**Document passage:**
= Beginning of Section =

Dentists’ warning on smoothies and juices: popular drinks more acidic than vinegar
Health-conscious parents are "misguidedly" letting their teeth rot by giving them too many fruit smoothies and juice drinks, senior dentists have warned.
The concerns were raised as official figures disclosed that dental problems have become the third most common reason for children to be admitted to hospital.
An investigation by The Sunday Telegraph reveals the acid levels of popular juice drinks consumed by millions of households – including one found to be more acidic than vinegar.
Dr Kathy Harley, dean of the dental faculty at the Royal College of Surgeons, said many parents encouraged their children to drink smoothies and juices every day, unaware that the combination of high acid levels and sugar content can destroy young teeth.
Instead of giving children the apparently healthy snack of fruit juice and a box of raisins, it would be better for their teeth if they were given a glass of water and a handful of chocolate buttons, she said.
Manufacturers are required to publish information about the nutritional content of drinks on the label – but not their levels of acid, which can erode the surface of teeth, making decay more likely.
Dr Harley said 50 per cent of five-year-olds now have signs of damage to their tooth enamel caused by excess acid in their diet.
She said that while health-conscious parents had the best of intentions in trying to follow the Government's "five a day" advice for feeding their children fruit and vegetables, in fact the combination of acid and sugar in juice drinks meant they should be restricted to a "once a week treat".
Tooth enamel begins to be destroyed when acid levels in the mouth drop below 5.5 on the pH scale, which has 7 as neutral and 1 as strong acid.
While water has a pH of 7, and milk is just below at 6.8, our investigation found that a soft drink called This Water with lemons and limes, which describes itself as a "juice drink blended with pure squeezed juices and pure spring water", had a level of 2.7 – making it more acidic than cider vinegar, which had a level of 2.9.
This Water also contains 9.5 teaspoons of sugar in a 420ml (14.7 fl oz) bottle. In 2008, the company, which is part of Innocent Drinks founder Richard Reed’s empire, had an advertisement campaign banned by the Advertising Standards Authority for failing to inform consumers about the sugar content of its juice drinks.
The products were advertised with the strapline: "Simple, natural, refreshment" in posters which stated that the drink was made from water and fruit but made no mention of added sugar.
The other fruit drinks tested, including Tropicana orange juice, Copella apple juice, Innocent smoothies, Capri Sun orange drink and Robinsons Fruit Shoot apple and blackcurrant low sugar drink all had acid levels ranging between 3.3 and 3.8.
The most acidic beverage tested was Coca Cola, with a pH level of 2.5 and 12.5 teaspoons of sugar in a 500ml (17.5 fluid ounces) bottle.
Dentists said that rather than consuming fruit or fruit juices as a snack, they were better consumed at meal times or accompanied with something containing calcium, such as cheese, which neutralises acid.
Children should be encouraged to drink water afterwards to wash away some of the acid, but not to brush their teeth until at least an hour afterwards, as teeth are weakened by exposure to acid, they said. Saliva also helps to restore the balance.
Statistics disclosed in parliament by the Department of Health show that the most common reason for children to be admitted to hospital in England in 2011-12 was viral infections, followed by disorders related to premature birth. Dental caries was the third most common cause.

= End of Section =

**Dataset:**
= Beginning of Section =

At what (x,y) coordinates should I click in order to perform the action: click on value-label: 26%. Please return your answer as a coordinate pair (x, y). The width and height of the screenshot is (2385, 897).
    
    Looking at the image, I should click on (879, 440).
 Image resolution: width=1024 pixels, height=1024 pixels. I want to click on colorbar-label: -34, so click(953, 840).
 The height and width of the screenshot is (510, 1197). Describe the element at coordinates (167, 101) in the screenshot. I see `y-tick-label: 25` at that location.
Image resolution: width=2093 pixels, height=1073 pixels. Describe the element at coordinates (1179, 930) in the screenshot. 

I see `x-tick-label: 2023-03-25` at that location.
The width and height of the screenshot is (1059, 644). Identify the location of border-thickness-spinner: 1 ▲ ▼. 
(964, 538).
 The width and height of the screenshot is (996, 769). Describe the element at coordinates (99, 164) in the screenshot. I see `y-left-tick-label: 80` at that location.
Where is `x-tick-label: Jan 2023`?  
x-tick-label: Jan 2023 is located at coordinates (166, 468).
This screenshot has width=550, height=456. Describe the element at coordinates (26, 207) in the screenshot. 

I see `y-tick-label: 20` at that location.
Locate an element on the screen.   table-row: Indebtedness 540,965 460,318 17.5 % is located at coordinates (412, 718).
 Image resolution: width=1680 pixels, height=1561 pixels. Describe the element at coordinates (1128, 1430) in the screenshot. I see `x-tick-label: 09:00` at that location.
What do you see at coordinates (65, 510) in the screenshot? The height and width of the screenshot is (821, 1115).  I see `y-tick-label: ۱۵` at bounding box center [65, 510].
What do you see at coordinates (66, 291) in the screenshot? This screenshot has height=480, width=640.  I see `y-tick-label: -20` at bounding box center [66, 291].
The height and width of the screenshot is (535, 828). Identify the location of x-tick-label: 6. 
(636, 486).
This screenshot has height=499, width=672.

= End of Section =

**Questions on the material:**
• A. Copy out the article on fruit drinks and teeth word for word, between "The other fruit" and "which neutralises acid.", inclusive.
• B. Render this sentence from the article on fruit drinks and teeth in Spanish: "Tooth enamel begins to be destroyed when acid levels in the mouth drop below 5.5 on the pH scale, which has 7 as neutral and 1 as strong acid."
Work only from the article on fruit drinks and teeth, not from the rows.

**Solutions:**
• A.
The other fruit drinks tested, including Tropicana orange juice, Copella apple juice, Innocent smoothies, Capri Sun orange drink and Robinsons Fruit Shoot apple and blackcurrant low sugar drink all had acid levels ranging between 3.3 and 3.8.
The most acidic beverage tested was Coca Cola, with a pH level of 2.5 and 12.5 teaspoons of sugar in a 500ml (17.5 fluid ounces) bottle.
Dentists said that rather than consuming fruit or fruit juices as a snack, they were better consumed at meal times or accompanied with something containing calcium, such as cheese, which neutralises acid.

• B. El esmalte dental empieza a destruirse cuando los niveles de ácido en la boca descienden por debajo de 5,5 en la escala de pH, que tiene el 7 como neutro y el 1 como ácido fuerte.